By Jane Keller Gordon, Contributing Writer
Northborough – Northborough-native Chris Conte, 29, credits Algonquin Regional High School, especially his English teacher Tom Alera, with contributing to his success as a television reporter. Conte is currently a general assignment reporter for a CBS affiliate in Nashville, Tenn., and has won an Edward R. Murrow Award for writing, an Upper Midwest Emmy, and 10 Mid-South Regional Emmy awards. And his career has just begun.
Before graduating from Algonquin in 2005, he attended Lincoln Elementary School and the Robert E. Melican Middle School. Conte said that as a child, he was glued to local news, especially on snow days.
“I was infatuated with the WBZ news,” he said.
“(Chris) has always had a very knowing and focused look in his eyes and has shown great powers of observation and connection with all ages of people he meets,” said Conte’s mother Mary Ann. “[When he was in preschool] he was content to follow the director and teachers around and tell them stories about his family.”
At Algonquin, Conte was president of his sophomore, junior and senior classes, which helped him become a leader and motivator. Looking back, Conte said that he gained confidence by speaking in front of his classmates, and also singing in Algonquin’s musicals and statewide voice competitions.
Conte said that Alera, who taught him English his junior and senior years, helped him hone his skills as a writer.
“He was always pushing me to be a better writer, and to appreciate the art of writing… He showed me how powerful writing can be,” Conte commented.
He made sure to share his success with those that inspired him.
“After I won my first Emmy I went to Algonquin to see Tom Alera and a couple of other teachers… I try to visit the school once a year,” Conte noted.
Conte graduated from Boston University (BU) in 2009 as a broadcast journalism major, and political science minor. While at BU he wrote for the college newspaper, and was elected captain of the school’s ski team. During this time, he produced a film on Southborough sisters Shauna and Meghan Murphy, who tragically died in a car accident in 2009.
Outside of school, Conte earned the Eagle Scout ranking in 2005. He is a gifted skier, and has run eight marathons, including six in Boston. In 2013, he crossed the finish line of the Boston Marathon just after the bombs exploded.
Conte’s first reporting job, at the age of 22, was in Rochester, Minn., with an NBC affiliate, KTTC TV. There he won a regional Emmy for reporting on historic floods and tornados.

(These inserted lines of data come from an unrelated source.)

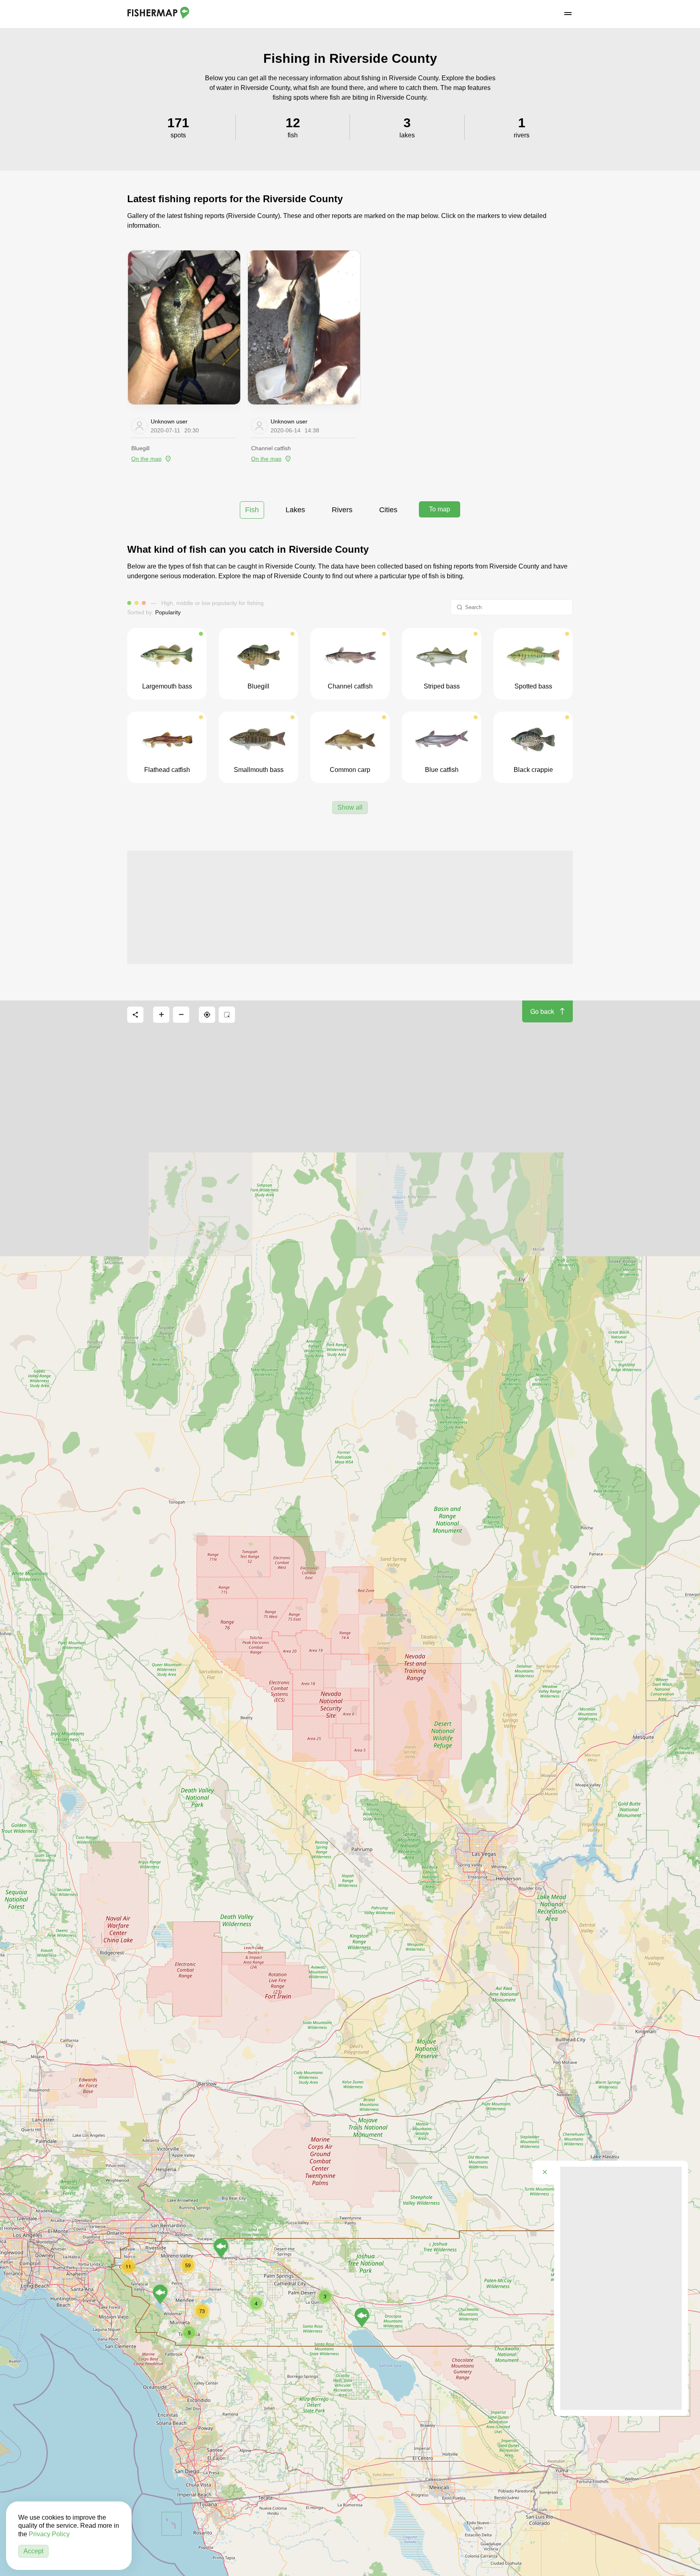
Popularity (168, 612)
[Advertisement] (350, 907)
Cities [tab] (388, 510)
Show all (350, 807)
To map (439, 509)
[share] (135, 1014)
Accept (33, 2551)
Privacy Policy (49, 2534)
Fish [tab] (252, 510)
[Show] (361, 2317)
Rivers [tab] (342, 510)
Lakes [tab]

Conte’s investigative reporting has blossomed at CBS’s WTVF NewsChannel 5 in Tennessee. His reports on the rape trial of two former Vanderbilt University students, arrests relating to Holly Bobo, a missing nursing student, and a meningitis outbreak have received national attention.
Said Conte: “I think in an age when people are focused on clicks and flashes that what really catches people’s attention and makes them care is when we tell stories, and we tell them well.”